Chapter 1b


by Adam Smith Icon

Generally, the work of one man in a rude state of society is the work of several men in an improved one. In every improved society:

  • the farmer is generally just a farmer, and
  • the manufacturer is just a manufacturer.

The labour needed to produce any manufacture is almost always divided among many hands.

So many different trades are employed in each branch of the linen and woollen manufactures:

  • the growers of the flax and the wool,
  • the bleachers and smoothers of the linen, or
  • the dyers and dressers of the cloth!

The nature of agriculture does not allow:

  • so many subdivisions of labour, nor
  • so complete a separation of one business from another, as in manufactures *

*Superphysics note: This is why Economic Superphysics advocates a country’s agricultural sector to not be more than 30% of its GDP

It is impossible to entirely separate the grazier’s business from the wheat-farmer’s business.

  • But the carpenter’s trade is commonly separated from the smith’s trade.
  • The spinner is almost always a distinct person from the weaver.
  • But the ploughman, the harrower, the sower of the seed, and the reaper of the wheat, are often the same.

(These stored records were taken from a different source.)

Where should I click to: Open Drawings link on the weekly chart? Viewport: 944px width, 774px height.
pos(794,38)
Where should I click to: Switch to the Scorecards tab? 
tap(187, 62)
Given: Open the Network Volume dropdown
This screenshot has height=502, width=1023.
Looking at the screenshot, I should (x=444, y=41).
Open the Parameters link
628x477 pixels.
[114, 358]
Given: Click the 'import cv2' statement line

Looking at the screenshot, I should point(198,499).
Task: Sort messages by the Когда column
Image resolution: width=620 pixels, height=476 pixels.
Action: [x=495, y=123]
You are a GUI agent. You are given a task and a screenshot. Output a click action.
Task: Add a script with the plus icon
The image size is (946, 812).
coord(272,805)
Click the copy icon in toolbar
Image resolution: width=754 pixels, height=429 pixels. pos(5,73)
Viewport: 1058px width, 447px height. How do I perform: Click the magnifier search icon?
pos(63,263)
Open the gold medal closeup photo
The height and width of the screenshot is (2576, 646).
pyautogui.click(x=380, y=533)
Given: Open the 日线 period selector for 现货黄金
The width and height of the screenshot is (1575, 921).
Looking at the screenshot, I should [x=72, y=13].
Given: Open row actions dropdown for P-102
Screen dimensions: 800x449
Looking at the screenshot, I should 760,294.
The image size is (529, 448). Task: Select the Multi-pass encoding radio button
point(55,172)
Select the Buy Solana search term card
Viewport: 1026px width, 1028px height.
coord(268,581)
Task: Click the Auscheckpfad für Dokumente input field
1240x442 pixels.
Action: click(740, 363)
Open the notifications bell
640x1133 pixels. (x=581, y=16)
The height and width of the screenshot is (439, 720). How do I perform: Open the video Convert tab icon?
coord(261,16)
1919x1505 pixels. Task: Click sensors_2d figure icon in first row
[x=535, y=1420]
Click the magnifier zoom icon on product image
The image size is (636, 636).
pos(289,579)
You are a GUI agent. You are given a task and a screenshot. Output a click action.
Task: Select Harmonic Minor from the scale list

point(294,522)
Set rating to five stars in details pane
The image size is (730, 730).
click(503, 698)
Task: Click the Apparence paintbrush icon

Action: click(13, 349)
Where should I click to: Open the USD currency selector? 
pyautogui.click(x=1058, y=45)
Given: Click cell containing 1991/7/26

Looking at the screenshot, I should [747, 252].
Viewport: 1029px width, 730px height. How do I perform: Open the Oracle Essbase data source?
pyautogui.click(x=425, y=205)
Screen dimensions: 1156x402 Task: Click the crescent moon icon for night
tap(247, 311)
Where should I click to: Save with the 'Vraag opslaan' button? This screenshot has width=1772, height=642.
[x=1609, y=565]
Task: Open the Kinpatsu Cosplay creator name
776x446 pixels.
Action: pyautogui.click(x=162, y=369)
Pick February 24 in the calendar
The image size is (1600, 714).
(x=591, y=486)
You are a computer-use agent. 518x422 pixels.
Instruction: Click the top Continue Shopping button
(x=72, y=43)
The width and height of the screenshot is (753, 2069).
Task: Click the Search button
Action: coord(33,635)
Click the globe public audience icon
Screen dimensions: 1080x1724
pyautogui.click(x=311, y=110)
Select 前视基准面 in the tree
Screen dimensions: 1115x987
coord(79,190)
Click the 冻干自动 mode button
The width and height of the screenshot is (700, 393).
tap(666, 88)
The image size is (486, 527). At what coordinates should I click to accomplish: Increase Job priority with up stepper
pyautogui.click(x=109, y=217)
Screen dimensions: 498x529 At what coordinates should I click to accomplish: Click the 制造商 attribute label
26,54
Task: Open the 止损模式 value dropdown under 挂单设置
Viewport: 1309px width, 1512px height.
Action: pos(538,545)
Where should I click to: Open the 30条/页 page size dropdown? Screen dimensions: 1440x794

It is impossible for one man to be constantly employed in any agricultural work because they are seasonal.

The improvement of productivity in agriculture does not always keep pace with the improvement of productivity in manufactures because of the impossibility of completely separating the branches of agricultural labour.

The most opulent nations generally excel in agriculture and manufactures. But they are more distinguished by their manufacturing superiority.

  • Their lands are generally better cultivated.
  • They produce more, relative to natural fertility of the ground, because of the increased labour and expence applied on them.

But this increased produce is seldom much more than the increased labour and expence.

In agriculture, the labour of a rich country is not always much more productive than that of a poor country. At least, it is never much more productive as in manufactures.

Therefore, a rich country’s wheat will not always be cheaper than a poor country’s wheat.

  • The wheat of Poland is as cheap as the wheat of France of the same quality, despite the superior opulence and improvement of France.
  • The wheat of France usually has the same price as English wheat of the same quality, even if France is poorer than England.

However, the wheat lands of England are better cultivated than those of France, and the wheat lands of France are much better cultivated than those of Poland.

A poor country might be able to rival a rich country in the cheapness and quality of its wheat. But it cannot compete in its manufactures, unless those manufactures suit the soil, climate, and situation of the rich country.

French silks are better and cheaper than English silks because the silk manufacture suits the climate of France better.

There are currently high duties on silk importation. But England’s hardware and coarse woollens are far superior to those of France. They are much cheaper with the same quality.

Poland only has coarse household manufactures which are used locally.

Productivity is increased by dexterity, time savings, and machines.